BMJ Open (Jan 2024)
Cohort profile: the National Congenital Anomaly Registration Dataset in England
Abstract
Purpose The National Congenital Anomaly and Rare Disease Registration Service (NCARDRS), part of National Disease Registration Service in National Health Service England, quality assures, curates and analyses individual data on the pregnancies, fetuses, babies, children and adults with congenital anomalies and rare diseases across England. The congenital anomaly (CA) register provides a resource for patients and their families, clinicians, researchers and public health professionals in furthering the understanding of CAs.Participants NCARDRS registers CAs occurring in babies born alive and stillborn, fetal losses and terminations in England. NCARDRS collects data from secondary and tertiary healthcare providers, private providers and laboratories covering fetal medicine, maternity or paediatric services. Data describe the pregnancy, mother, baby and anomaly.

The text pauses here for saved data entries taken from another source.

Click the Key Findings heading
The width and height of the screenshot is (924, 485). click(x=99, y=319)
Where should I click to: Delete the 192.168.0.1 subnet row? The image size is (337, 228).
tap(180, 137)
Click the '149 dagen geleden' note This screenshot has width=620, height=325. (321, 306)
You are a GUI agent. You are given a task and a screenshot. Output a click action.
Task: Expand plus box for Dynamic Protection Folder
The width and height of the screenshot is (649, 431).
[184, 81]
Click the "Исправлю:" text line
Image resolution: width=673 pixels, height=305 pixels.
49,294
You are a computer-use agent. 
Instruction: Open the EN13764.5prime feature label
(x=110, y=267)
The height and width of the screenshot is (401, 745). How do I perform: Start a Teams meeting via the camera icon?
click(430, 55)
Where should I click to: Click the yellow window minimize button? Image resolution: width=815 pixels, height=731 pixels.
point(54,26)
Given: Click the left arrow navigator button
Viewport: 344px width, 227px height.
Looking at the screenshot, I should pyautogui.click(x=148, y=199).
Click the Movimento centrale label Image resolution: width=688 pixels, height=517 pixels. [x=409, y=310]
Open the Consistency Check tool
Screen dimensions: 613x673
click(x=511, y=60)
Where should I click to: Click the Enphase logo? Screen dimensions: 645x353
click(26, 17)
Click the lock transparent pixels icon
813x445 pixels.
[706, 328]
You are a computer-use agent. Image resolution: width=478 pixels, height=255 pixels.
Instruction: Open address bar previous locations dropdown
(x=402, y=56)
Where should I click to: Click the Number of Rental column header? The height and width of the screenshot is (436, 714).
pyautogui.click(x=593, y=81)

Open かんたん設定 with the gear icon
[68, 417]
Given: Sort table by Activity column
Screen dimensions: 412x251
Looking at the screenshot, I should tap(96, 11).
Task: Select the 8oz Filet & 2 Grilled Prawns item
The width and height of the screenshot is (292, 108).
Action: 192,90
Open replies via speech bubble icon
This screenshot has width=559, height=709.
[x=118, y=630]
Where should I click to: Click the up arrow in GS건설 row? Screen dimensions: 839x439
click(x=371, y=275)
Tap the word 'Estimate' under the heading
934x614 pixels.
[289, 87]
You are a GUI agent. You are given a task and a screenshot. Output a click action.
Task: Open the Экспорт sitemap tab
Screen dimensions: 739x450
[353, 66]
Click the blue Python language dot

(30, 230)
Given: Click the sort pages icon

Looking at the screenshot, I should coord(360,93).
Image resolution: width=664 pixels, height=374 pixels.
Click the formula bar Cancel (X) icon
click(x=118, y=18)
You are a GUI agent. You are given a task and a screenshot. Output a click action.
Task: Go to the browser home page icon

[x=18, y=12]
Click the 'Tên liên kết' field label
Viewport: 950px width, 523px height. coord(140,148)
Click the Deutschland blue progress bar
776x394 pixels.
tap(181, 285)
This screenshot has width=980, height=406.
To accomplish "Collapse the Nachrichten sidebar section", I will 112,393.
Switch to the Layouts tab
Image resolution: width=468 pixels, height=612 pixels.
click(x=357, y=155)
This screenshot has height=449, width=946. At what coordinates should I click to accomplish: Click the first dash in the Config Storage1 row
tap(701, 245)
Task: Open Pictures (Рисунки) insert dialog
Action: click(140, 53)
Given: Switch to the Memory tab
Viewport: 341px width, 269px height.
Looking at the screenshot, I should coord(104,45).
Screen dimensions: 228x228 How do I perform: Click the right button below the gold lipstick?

Established in 2015, NCARDRS expanded CA registration coverage from 22% of total births in England in 2015 to national coverage, which was achieved in 2018. Prior to 2015, data collection was performed independently by regional registers in England; these data are also held by NCARDRS.Findings to date NCARDRS registers approximately 21 000 babies with CAs per year with surveillance covering around 600 000 total births, the largest birth coverage for a CA register globally. Data on prevalence, risk factors and survival for children with CAs are available. Data have been used in several peer-reviewed publications. Birth prevalence statistics, including public health indicators such as the association with maternal age, infant and perinatal mortality, are published annually. NCARDRS supports clinical audit for screening programmes and service evaluation.Future plans NCARDRS provides a valuable resource for the understanding of the epidemiology, surveillance, prevention and treatment of CAs. Currently, approximately 21 000 new registrations of babies or fetuses with suspected or confirmed CAs are added each year. Identifiers are collected, enabling linkage to routinely collected healthcare and population statistics, further enhancing the value of the data.